These works are a series of translations. I am exploring the ways that meaning can be altered from one translation to the next while still appearing as an accurate account. Navigating uncertainty among multiple truths is a condition that mirrors my experience of knowing the world through representations. As I work through various layered processes, both analogue and digital, I eventually assemble a continually changing body of evidence. The more knowledge that is gained through close observation, the more one’s sense of truth may be unraveled by new and changing circumstances.

I consider all my work to be within the realm of “drawing” which I define broadly as works on paper and generative mark-making—both from the hand and from the apparatus of camera or printing machine. Working through various layered processes allows me to navigate pictorial space and flatness, image and surface. I want to unsettle the complacency of a first look so that the absorbtion offered by the image is interrupted by evidence of process such as texture, grain, and digital aberrations. Slowly, the picture-object is revealed as a material construction rather than a seamless representation. 


Architecture is important to me as a structure that embodies aspects of strength and stability as well as the potential for weakness and failure. I designed the black carbon paper sculptures that are pictured throughout these works to be loosely based on architectural forms. After carefully constructing them with hard edges, and ruled and scored lines, I then crushed the geometric objects flat in a printmaking press. I found that by pulling the flattened forms back into three dimensions they became compelling objects to photograph and draw. Within these resurrected structures I saw both architecture and ruins. In this series I sought to create images where the shapes of shadows and light are spatially convincing in both positive and negative versions, resisting a fixed orientation.

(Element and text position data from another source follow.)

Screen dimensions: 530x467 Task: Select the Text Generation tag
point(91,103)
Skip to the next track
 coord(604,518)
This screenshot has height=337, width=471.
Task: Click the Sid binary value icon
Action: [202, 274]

For the past 10 months I have been situated in a city that changes markedly from rapid construction every day. My long-standing interest in architecture as an illusion of spatial certainty has taken on new levels since living in Qatar. I arrived as a foreigner to the desert country and began taking samples and observations to the studio in ways similar to an archaeologist but with different tools and objectives. I pictured these samples through a lens, scope, or scanning device providing views I could not access otherwise. My findings grew as I pieced together segments and these became material for new structures, to be re-presented yet again. This body includes some carbon gelatin prints I made in London and Doha looking at the surface of the desert as translated through the speckled and pockmarked surface of this archaic method of image making. Larger fabric prints use a Shibori dyeing technique called Arashi (meaning storm) which has become a new form of mark-making for me, a device for color to interact with a material image.  This work is new, incomplete, and ongoing.